D'autres recherches, cependant, remettent en question la théorie selon laquelle les troubles alimentaires chez les personnes autistes sont moins liés à des problèmes de poids que chez les personnes non autistes. Dans une étude non publiée, Mme Westwood a constaté que la relation entre l'image corporelle et les troubles de l'alimentation est à peu près la même dans les deux groupes, une constatation qu'elle qualifie de "déroutante".

Les difficultés à identifier les émotions - appelées alexithymie - et à comprendre les sensations physiques, comme la faim, peuvent également contribuer à ce chevauchement ; l'alexithymie est fréquente à la fois dans l'autisme et l'anorexie. Les chercheurs savent moins bien dans quelle mesure d'autres troubles alimentaires, tels que la boulimie et les crises de boulimie, apparaissent chez les personnes autistes, bien que certains soupçonnent un chevauchement à ce niveau également. Jusqu'à présent, la plupart des recherches se sont concentrées uniquement sur les filles et les femmes, car les troubles alimentaires sont sous-diagnostiqués chez les garçons et les hommes.

Comment les troubles alimentaires sont-ils traités chez les personnes autistes ?

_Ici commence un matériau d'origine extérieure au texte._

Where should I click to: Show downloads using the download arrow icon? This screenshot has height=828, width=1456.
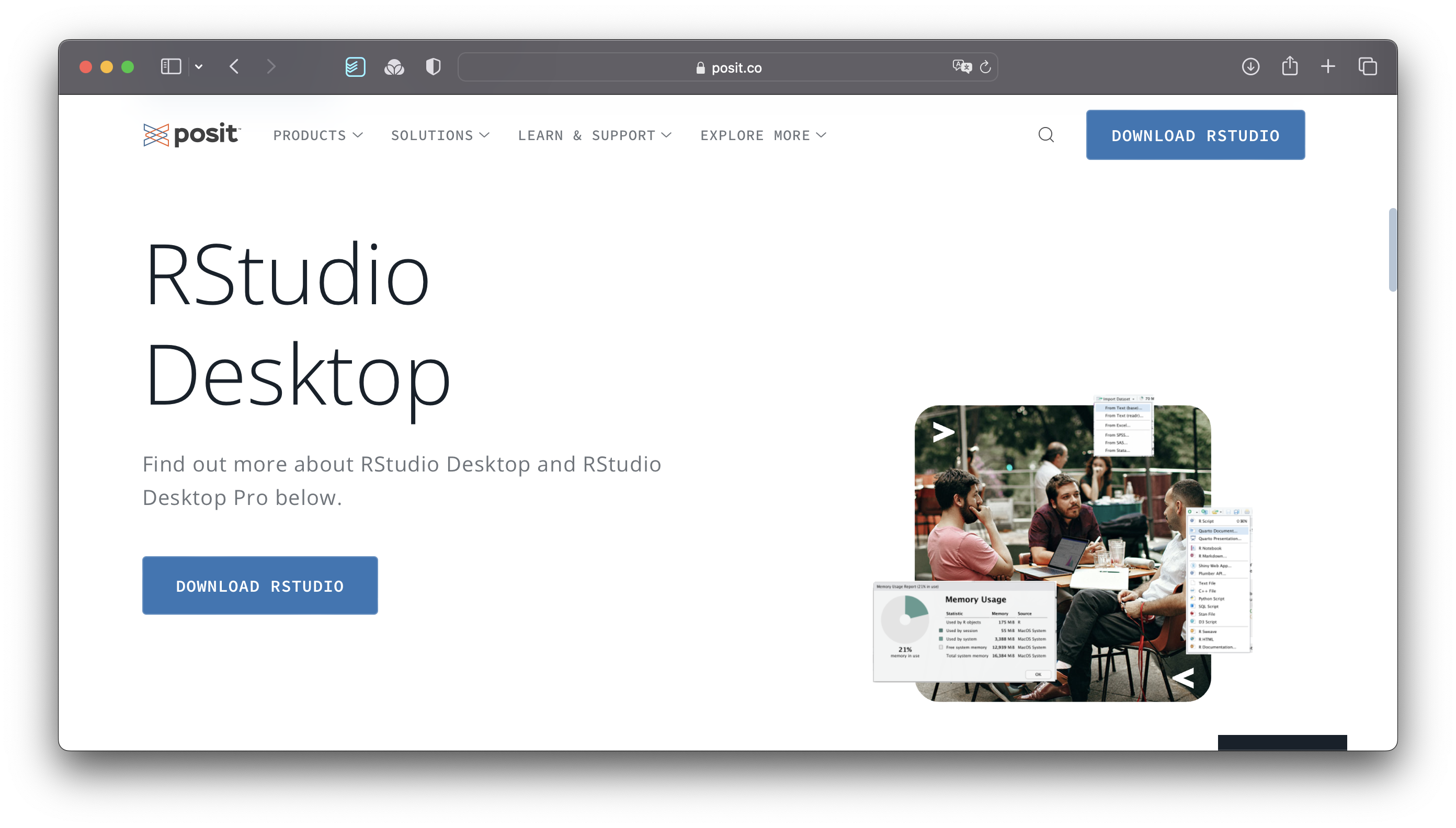pos(1250,66)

Les personnes autistes souffrant de troubles alimentaires ont tendance à avoir des résultats moins bons que leurs pairs non autistes. Cela peut être dû en partie à des traitements qui ne tiennent pas compte des besoins des personnes autistes ou qui mettent trop l'accent sur le poids et l'image corporelle.

Les traitements des troubles alimentaires impliquent souvent des rendez-vous médicaux en personne et des hospitalisations. Les personnes en traitement doivent souvent prendre leurs repas en groupe, ce qui peut être bruyant et accablant, ce qui rend l'alimentation encore plus difficile. De nombreuses personnes autistes ont des difficultés à se rendre dans les cabinets médicaux en raison de sensibilités sensorielles, comme une aversion pour les lumières fluorescentes. La thérapie de groupe peut également être difficile pour certaines personnes autistes.

Elisabet Wentz, professeure de psychiatrie à l'université de Göteborg et chercheuse dans le cadre des études longitudinales suédoises, met en œuvre des changements favorables à l'autisme dans sa clinique des troubles alimentaires en réponse au nombre élevé de personnes autistes qu'elle a observées et qui cherchent un traitement contre l'anorexie ou la boulimie. Elle a désigné deux des huit lits d'hospitalisation de sa clinique spécifiquement pour les personnes autistes et permet aux personnes autistes de manger seules si elles le préfèrent.

Selon les experts, il est important que les cliniciens qui traitent les troubles alimentaires soient conscients de ce chevauchement, car un grand nombre des personnes qu'ils traitent peuvent être des autistes non détectés. Par exemple, les 15 femmes souffrant des deux conditions dans l'étude d'avril ont toutes sollicité des services liés à un trouble alimentaire ou à un autre problème de santé mentale avant d'être diagnostiquées autistes : l'âge moyen du diagnostic d'anorexie dans le groupe était de 17 ans, mais l'âge moyen du diagnostic d'autisme était de 29 ans.

"Il est vraiment utile de savoir qu'ils sont autistes si vous voulez essayer de les aider avec leur trouble alimentaire, et avec leur vie en général", dit Mandy.